I've been doing some Windows OpenCL stuff recently. One of the things that kind of annoyed me a lot was all the time spend to set things up. Installing Visual Studio (which takes quite some time), finding the proper SDK and praying that everything kind of works. Not realy my kind of fun. And all I wanted to do was to create a program that uses the systems opencl.dll
.
So how hard can that be? What do I really need for that? Common sense linking would suggest you only need the header files. With that the compiler knows how to generate code to call the DLL functions. So I gave it a try and it actually worked! (Which honestly surprises me most of the time.)
- I downloaded MinGW-w64 as standalone compiler. You can use the installer but a 50 MiB archive with a small
.bat
or .cmd
script to add it's bin
directory to the %PATH%
is just my type of thing. No external dependencies or funny setup stuff. Extract and go. As long as Microsoft doesn't break backward compatibility (unlikely) it will continue to work out of the box.
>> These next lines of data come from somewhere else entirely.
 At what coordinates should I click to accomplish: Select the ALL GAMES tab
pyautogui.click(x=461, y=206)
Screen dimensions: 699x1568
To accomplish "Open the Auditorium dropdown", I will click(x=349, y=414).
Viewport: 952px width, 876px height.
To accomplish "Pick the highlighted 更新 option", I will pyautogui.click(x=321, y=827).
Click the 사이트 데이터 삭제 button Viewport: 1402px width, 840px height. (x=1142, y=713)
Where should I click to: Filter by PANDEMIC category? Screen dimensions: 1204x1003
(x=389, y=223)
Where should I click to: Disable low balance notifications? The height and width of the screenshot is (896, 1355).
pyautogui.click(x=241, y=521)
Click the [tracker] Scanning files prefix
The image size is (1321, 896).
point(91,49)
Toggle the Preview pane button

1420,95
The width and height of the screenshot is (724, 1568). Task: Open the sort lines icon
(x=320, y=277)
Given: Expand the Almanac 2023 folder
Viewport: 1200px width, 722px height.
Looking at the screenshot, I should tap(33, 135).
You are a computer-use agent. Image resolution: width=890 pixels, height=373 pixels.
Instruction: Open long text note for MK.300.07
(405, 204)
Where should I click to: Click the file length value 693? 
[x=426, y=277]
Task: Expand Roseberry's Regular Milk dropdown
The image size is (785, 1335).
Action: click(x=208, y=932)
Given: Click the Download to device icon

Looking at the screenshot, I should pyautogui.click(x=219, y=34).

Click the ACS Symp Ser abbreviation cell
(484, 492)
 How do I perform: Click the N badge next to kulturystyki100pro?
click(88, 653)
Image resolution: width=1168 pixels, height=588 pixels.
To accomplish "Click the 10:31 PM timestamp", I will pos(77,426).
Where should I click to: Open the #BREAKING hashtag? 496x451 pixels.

No trouble if I want to pick it up again later on.
- All I really wanted from the OpenCL SDKs were the OpenCL header files. Well, you can get those directly from the Kronos Groups website. I actually only needed
cl.h
and cl_platform.h
. The others (e.g. cl_egl.h
) are optional addons and are not included by cl_platform.h
.
- The OpenCL runtime (
opencl.dll
) is provided by recent AMD or nVidia drivers. No need for any SDK.
All that remains is to add the OpenCL headers to the compilers include path, compile an OpenCL program and link it against the systems opencl.dll
:
gcc -I. main.c C:\Windows\System32\OpenCL.dll -o main.exe
I've put the OpenCL header files into an cl
subdirectory. Then added the current directory to the include path. So the compiler will find #include <cl/cl.h>
.
And that's it! MinGW-w64, two header files and a recent graphics driver is all you need. :)
I've tested this with OpenCL 1.1 on nVidia (one notebook) and AMD drivers (two different computers). There's so much interesting stuff in OpenCL 1.1. alone (e.g. combining out-of-order GPU and CPU command queues) that I haven't tested newer versions yet.
If you're curious you can find the minimal setup on GitHub. It's a small OpenCL application that takes the first GPU and transforms a hand full of characters on the GPU. Total waste of any processing time but enough to see if it works.